start EXCERPT TO READ
The play is more stripped down than the film, with the narrative altered to intensify and simplify the story, but the result is extremely effective, with less circumstantial detail to allow the piece to be performed by only four actors. The basic shape of the story, the illicit affair between Roman and Sergey, and Roman's divided loyalties (he marries Luisa), remains the same. The link to Stravinsky's Firebird is pointed by the use of feathers rather than flowers as social gifts at significant points, and by Roman's explanation that the firebird is desirable despite bringing bad luck as well as good luck to the one who finds it.

The King's Head theatre's been transformed since my last visit in 2022 to see a highly adapted version of La Bohème. Now, rather than being in the back room of the King's Head pub, it is in a larger space adapted in the basement of the building behind the pub, allowing for more acting and audience space and more sophisticated lighting and sound. This chamber version of Sergey's story was well suited to the space, employing versatile scene setting to propel the story from army barracks to a Moscow flat.

The danger threatening the two men, since homosexual affairs were illegal in the Soviet military, was perhaps less immediately felt than in the film: talked about rather than shown. However, the personal predicament triggered by Roman's decision to marry was brought to the fore, and the denouement remained poignant and guardedly hopeful.

The cast were excellent, the three young people believable friends despite their different ranks (Luisa is also in the military at the beginning of the play), and the older colonel a somewhat crusty but intriguingly humane presence in both their military and later civilian lives. Robert Eades's Roman was perhaps a little too declamatory for the space, but it suited the character's deflection of his feelings into military service.

 

Tuesday, 4 February 2025

A Man for All Seasons

by Robert Bolt

seen at the Chichester Festival Theatre on 1 February 2025

Jonathan Church directs Martin Shaw as Sir Thomas More in this revival of Robert Bolt's 1960 play, with Edward Bennett as Thomas Cromwell and Gary Wilmot as the Common Man.

The play concerns the last years of Thomas More's life, concentrating on his promotion to be Lord Chancellor after Cardinal Wolsey's downfall, and his subsequent crisis of conscience over the king's 'great matter' (his proposed divorce and remarriage), brought to a climax when king Henry VIII declares himself Supreme Head of the Church of England and requires his subjects to swear the Oath of Supremacy. More attempts to avoid the issue by maintaining a strict silence on the matter, relying on the king's assurances of protection given in earlier days, but he is ultimately condemned through the perjury of a witness, and inevitably executed.

The story is by now familiar after decades of exposure to Tudor politics in novels, films and TV series, and this version of it alone may possibly have encouraged the fashion, particularly when it was turned into a successful film starring Paul Scofield in 1966 (he had originated the role on stage). The exposition is important, however, and it is still salutary to hear the ringing words of conviction about religious faith, the importance of law, and the dangers of special pleading or of setting expediency above strict adherence to legal principle. Martin Shaw delivered the lines with power and conviction, ensuring that More's integrity remains utterly convincing, as it must for the play to work.
end EXCERPT TO READ
State whether each statement agrees with the theater reviews above, answering yes or no and quoting the words that decide it: (a) The piece about Roman and Sergey is staged with only four actors. (b) The reviewer's previous visit to the King's Head theatre was in 2022. (c) Paul Scofield first played Thomas More in the 1966 film.
start DATA PROVIDED
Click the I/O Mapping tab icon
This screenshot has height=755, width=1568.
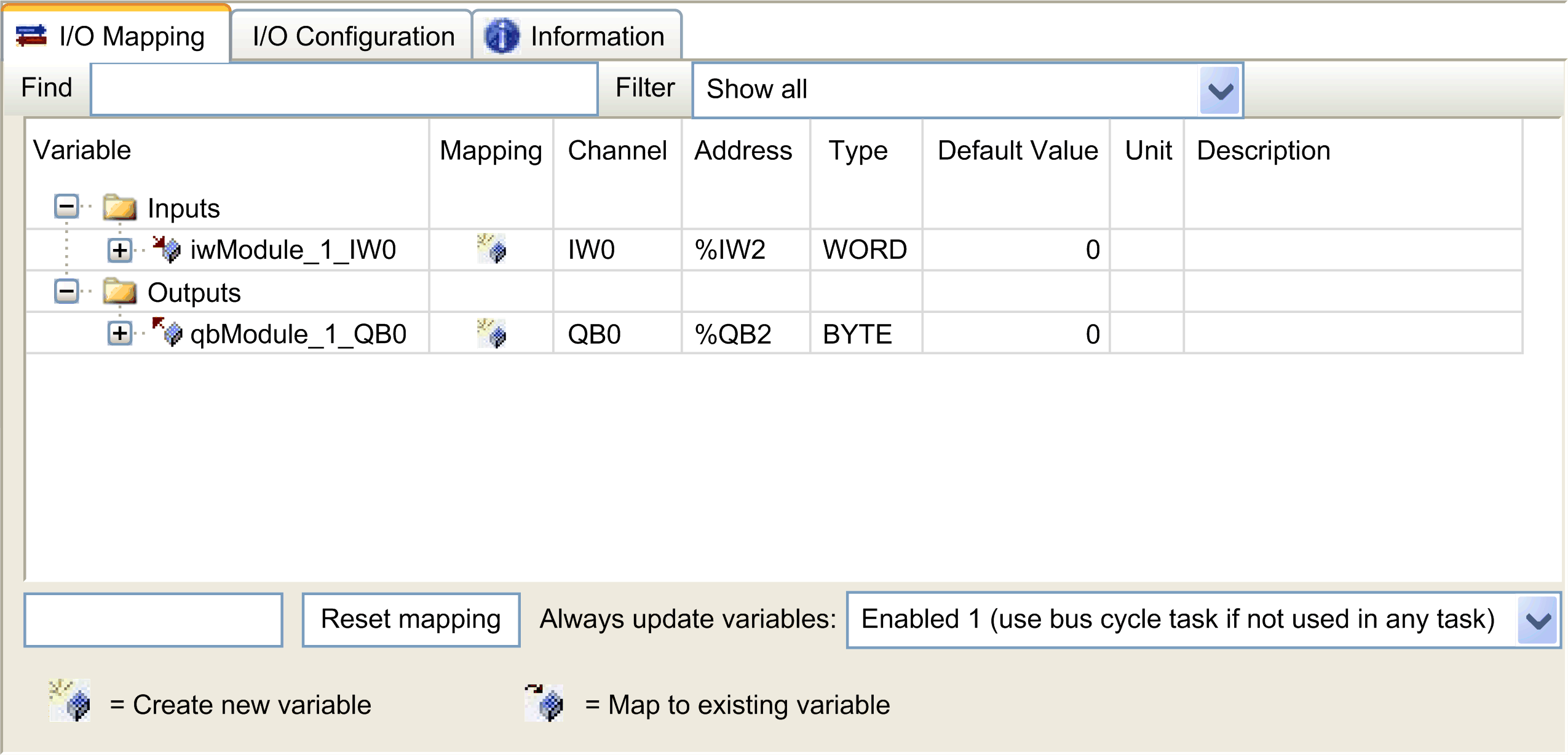31,36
end DATA PROVIDED
WRITTEN RESPONSE.
(a) Yes: "to allow the piece to be performed by only four actors"
(b) Yes: "since my last visit in 2022"
(c) No: "he had originated the role on stage"